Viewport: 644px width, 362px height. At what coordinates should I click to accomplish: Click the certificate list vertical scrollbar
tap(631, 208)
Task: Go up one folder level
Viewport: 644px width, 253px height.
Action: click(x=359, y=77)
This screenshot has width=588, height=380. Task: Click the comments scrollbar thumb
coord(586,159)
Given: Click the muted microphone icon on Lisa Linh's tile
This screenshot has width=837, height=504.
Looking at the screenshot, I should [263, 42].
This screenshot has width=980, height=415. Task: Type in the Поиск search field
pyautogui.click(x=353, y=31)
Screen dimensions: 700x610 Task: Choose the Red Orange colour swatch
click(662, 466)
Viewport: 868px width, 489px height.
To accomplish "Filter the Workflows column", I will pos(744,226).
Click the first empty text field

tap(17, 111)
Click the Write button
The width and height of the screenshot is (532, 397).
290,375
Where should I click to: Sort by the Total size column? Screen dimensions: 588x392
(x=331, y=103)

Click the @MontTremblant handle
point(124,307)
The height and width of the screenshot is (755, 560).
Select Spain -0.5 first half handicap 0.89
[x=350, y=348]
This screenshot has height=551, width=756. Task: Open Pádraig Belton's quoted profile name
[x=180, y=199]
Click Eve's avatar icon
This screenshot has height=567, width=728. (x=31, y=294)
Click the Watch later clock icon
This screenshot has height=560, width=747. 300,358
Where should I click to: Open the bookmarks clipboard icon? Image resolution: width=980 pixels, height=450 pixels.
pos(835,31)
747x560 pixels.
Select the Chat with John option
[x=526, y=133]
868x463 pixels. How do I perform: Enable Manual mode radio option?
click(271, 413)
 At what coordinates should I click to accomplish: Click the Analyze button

----

Work to complete - Set down every line of the listing above again, exactly as given.

Solution to this exercise -
Viewport: 644px width, 362px height. At what coordinates should I click to accomplish: Click the certificate list vertical scrollbar
tap(631, 208)
Task: Go up one folder level
Viewport: 644px width, 253px height.
Action: click(x=359, y=77)
This screenshot has width=588, height=380. Task: Click the comments scrollbar thumb
coord(586,159)
Given: Click the muted microphone icon on Lisa Linh's tile
This screenshot has width=837, height=504.
Looking at the screenshot, I should [263, 42].
This screenshot has width=980, height=415. Task: Type in the Поиск search field
pyautogui.click(x=353, y=31)
Screen dimensions: 700x610 Task: Choose the Red Orange colour swatch
click(662, 466)
Viewport: 868px width, 489px height.
To accomplish "Filter the Workflows column", I will pos(744,226).
Click the first empty text field

tap(17, 111)
Click the Write button
The width and height of the screenshot is (532, 397).
290,375
Where should I click to: Sort by the Total size column? Screen dimensions: 588x392
(x=331, y=103)

Click the @MontTremblant handle
point(124,307)
The height and width of the screenshot is (755, 560).
Select Spain -0.5 first half handicap 0.89
[x=350, y=348]
This screenshot has height=551, width=756. Task: Open Pádraig Belton's quoted profile name
[x=180, y=199]
Click Eve's avatar icon
This screenshot has height=567, width=728. (x=31, y=294)
Click the Watch later clock icon
This screenshot has height=560, width=747. 300,358
Where should I click to: Open the bookmarks clipboard icon? Image resolution: width=980 pixels, height=450 pixels.
pos(835,31)
747x560 pixels.
Select the Chat with John option
[x=526, y=133]
868x463 pixels. How do I perform: Enable Manual mode radio option?
click(271, 413)
 At what coordinates should I click to accomplish: Click the Analyze button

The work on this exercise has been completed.